Snell. Saunders. Today.
A graphic showed during the game saying the Angels hadn't lost a series to the Mariners since 2003. Also, this was the Angels' first win this season when trailing after six innings. That's disturbing. Still, there were other things in this game that were more disturbing. For instance, losing another game in the final opposition at-bat was disturbing. Seattle being winless in six extra-inning games is also disturbing. Still, the most disturbing thing about this game obviously was Kendry Morales fracturing his left leg after jumping onto home plate and into the mass of celebration. It took his teammates a few seconds to realize what was going on, and then the mood quickly dimmed. In an odd way, though the Mariners lost, this game may play a huge role in terms of the division. The Angels, who are minus Vladimir Guerrero (and John Lackey, though not a hitter) during the offseason, need Morales to pick up some of the slack. In addition (I don't know the results of it yet), something overshadowed by the Morales freak injury was that Felix Hernandez drilled Torii Hunter square in the left wrist with a fastball, and Hunter left the game for X-rays.
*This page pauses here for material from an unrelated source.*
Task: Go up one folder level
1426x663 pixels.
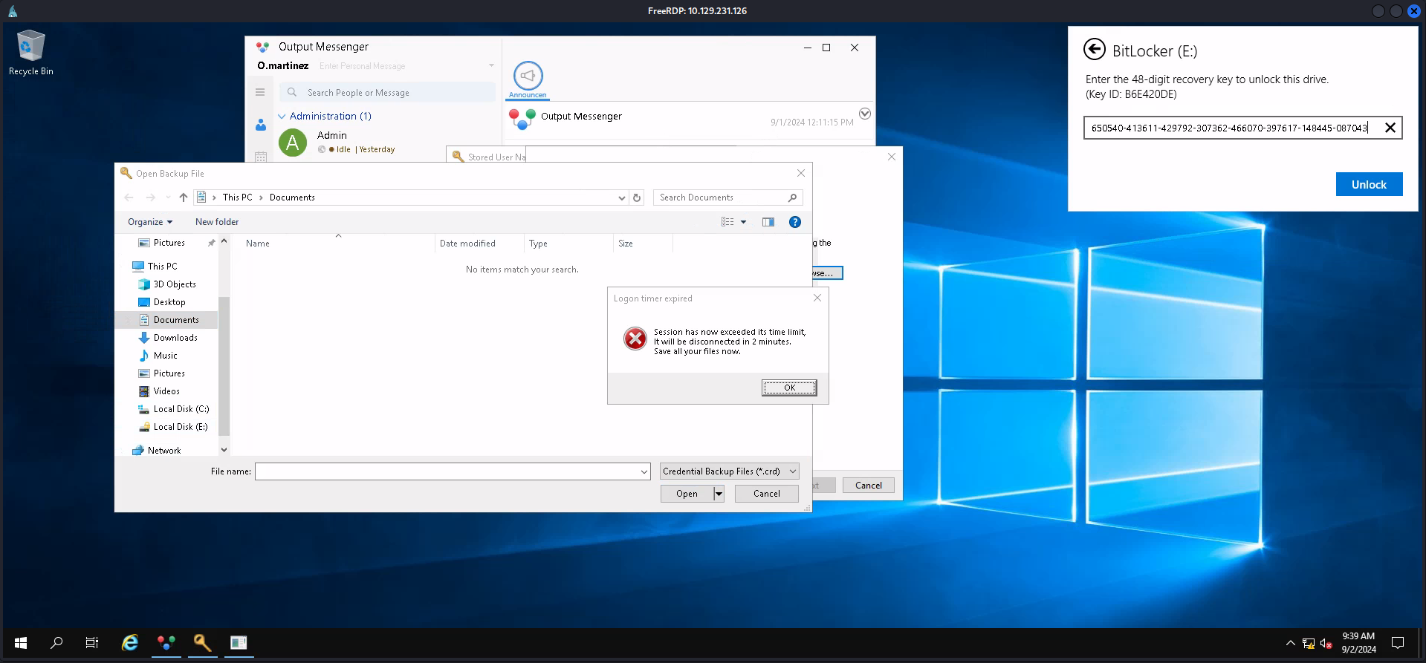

It's obvious that Morales will miss significant time, but if the Angels lose Hunter for a few weeks, they could be screwed.
-- I knew as the game went on that there was no way the Mariners were going to win this game 1-0, no matter how well Felix Hernandez was throwing. Unfortunately, Bobby Abreu tied the game in the ninth, and the Mariner offense did barely anything.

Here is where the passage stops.